The current graph definition is:
type Graph
nv::Int
ne::Int
indxs::SparseMatrixCSC{Int,Int}
vdata::AbstractDataFrame
edata::AbstractDataFrame
lmap::LabelMap
end
After adding a layer of abstraction for type of DB in use, this should look like:
abstract GraphDataStore
# Current implementation
immutable TableStore <: GraphDataStore
vdata::AbstractDataFrame
edata::AbstractDataFrame
end
# RDMBS implementation (two tables: Vertex and Edge)
immutable RelationalStore <: GraphDataStore
dbconn:: JConnection
end
# Metadata access should look something like this:
function getvprop(x::RelationalStore, vs::VertexList, prop::Symbol)
# set @VLIST
DataFrames.readtable(executeQuery(createStatement(x.dbconn), "SELECT $prop FROM Vertex WHERE ROWNUM in @VLIST")
end
type Graph
nv::Int
ne::Int
indxs::SparseMatrixCSC{Int,Int}
propgraph::GraphDataStore
lmap::LabelMap
end
There seems to be a wrapper for Neo4j already : https://github.com/glesica/Neo4j.jl. Neo4j.jl
uses HTTP requests to interface with the Neo4j
server. This is quite slow, and returns text data that needs to be parsed.

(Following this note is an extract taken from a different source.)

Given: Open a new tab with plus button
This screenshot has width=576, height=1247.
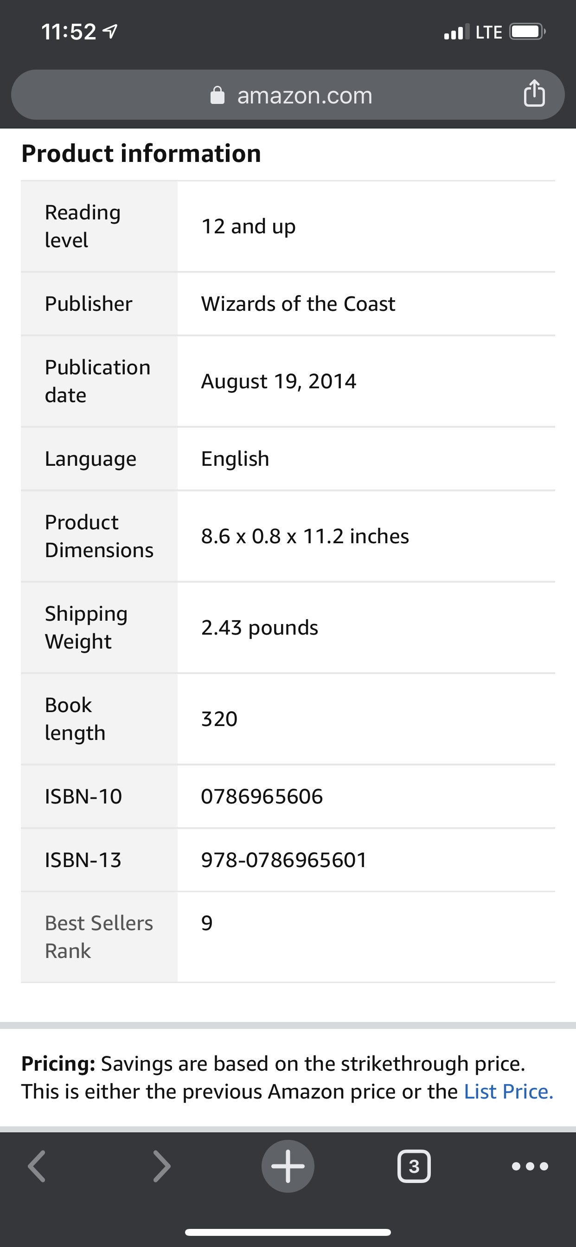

There is an officially supported python driver that uses a faster BOLT protocol. We can either call this from within Julia or try replicating it. Neo4j
supports a bunch of other languages too, maybe we can add Julia
?
Update : writing a bolt driver for Julia should be straightforward. This tutorial is pretty informative. I will start experimenting with the socket API soon.
fwiw, it looks like the bolt driver info moved to here: https://github.com/neo4j-contrib/boltkit
Just checking if one of you have made progress on the matter of bolt driver for julia withn last year.
This is to scope the work required to integrate
Graft.jl
with relational databases/ graph databases.